Jooyeon Hahm

Ph.D. Candidate
Education: 

M.A., University of Pennsylvania (2014)
B.A., University of Pennsylvania (2012)

jhahm@sas.upenn.edu

Fields:

Modern Japan, Late Imperial & Modern China, Comparative Gender

Committee:

Fred R. Dickinson (Advisor)
Ayako Kano
Siyen Fei
Ramya Sreenivasan

Dissertation:

"Family Matters: Unwed Mothers and Illegitimate Children in the Japanese Empire, 1895–1945"

My dissertation, the study of unmarried mothers and out-of-wedlock children in the early twentieth century Japanese empire, examines the contingencies that have shaped legal discourses and social practices that privileged a certain model of family. In so doing, it also explores the possibilities that these individuals unfastened by pushing the limits of the accepted boundary. Their cases expose the dilemmas that the empire faced between appeasing the traditional ruling class and creating a support base enthusiastic about the state’s modernization project. The court served as a space where these predicaments manifested and agents of empire and colonial subjects appropriated, negotiated, and contested norms and ideals. This perspective tackles the intentionality of empire-building and centrality of assimilation in post-colonial narratives. It also challenges the top-down accounts of ideological subsumtion or patriarchal domination.

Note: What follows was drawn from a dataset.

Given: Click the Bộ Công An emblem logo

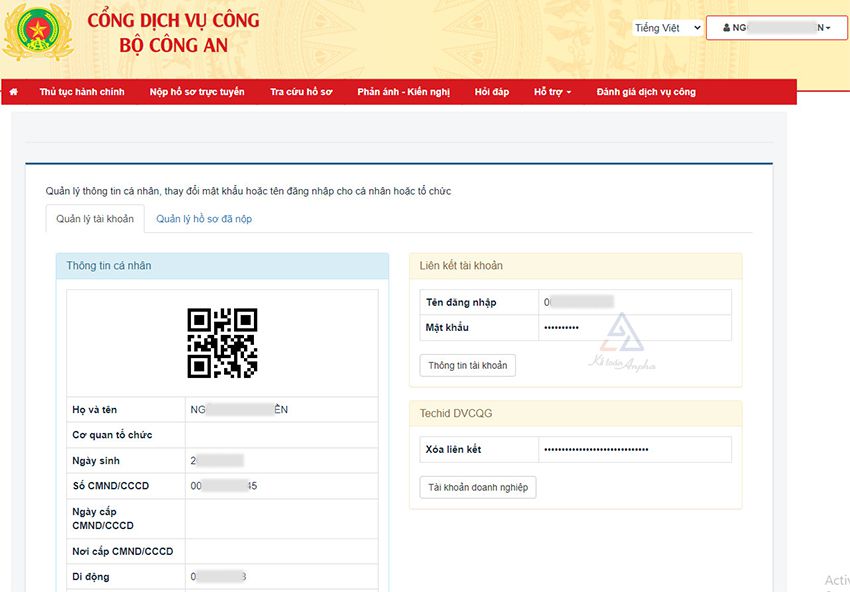Looking at the screenshot, I should [x=37, y=33].
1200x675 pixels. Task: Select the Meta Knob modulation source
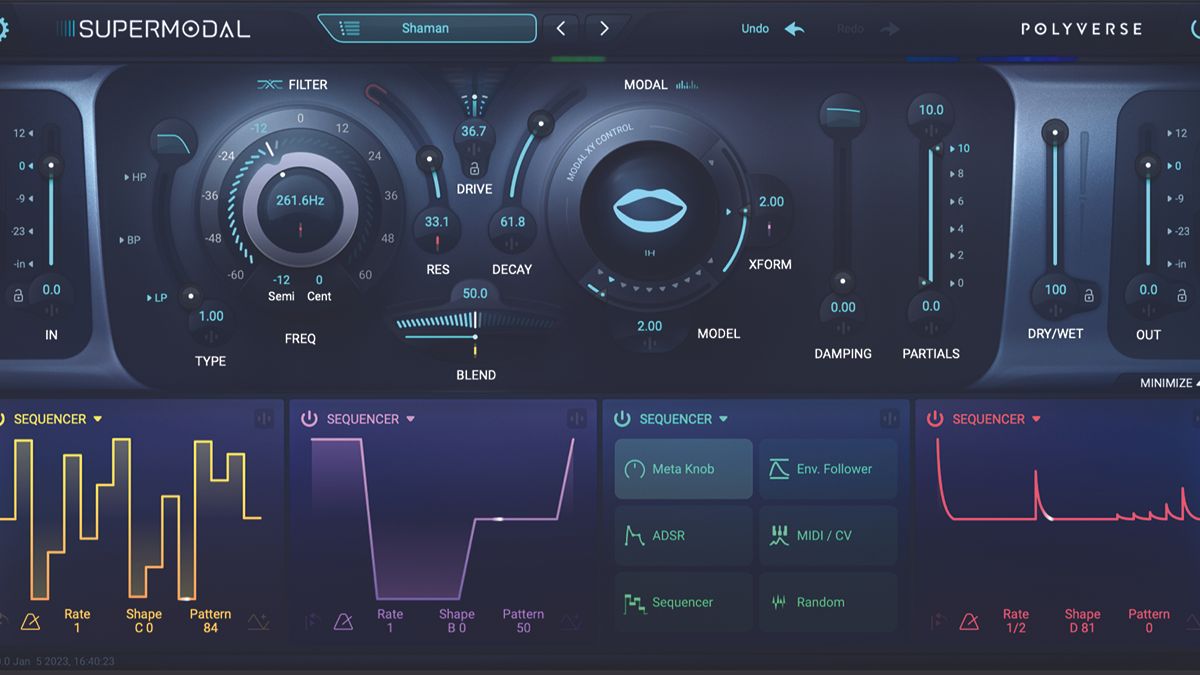(x=683, y=468)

My dissertation casts light on the relations between the state and subjects as entrenched in a terrain of sentiments by elaborating on Ann Stoler’s theory of affective state in the East Asian context. I argue the Japanese empire pioneered and exceled in fashioning and harnessing emotional discourse. The construction and dissolution of family ties were such intimate matters that the new legal framework required components of moral persuasion and emotional appeal. Adroitly balancing between giri (social obligations) and ninjō (human feelings), the contradictory qualities that Ruth Benedict once described as unique to Japanese character, the colonizer penetrated the minds of the colonized. This imperial strategy was successful, because it capitalized on the universal human capacity for reasoned affect and affective judgment.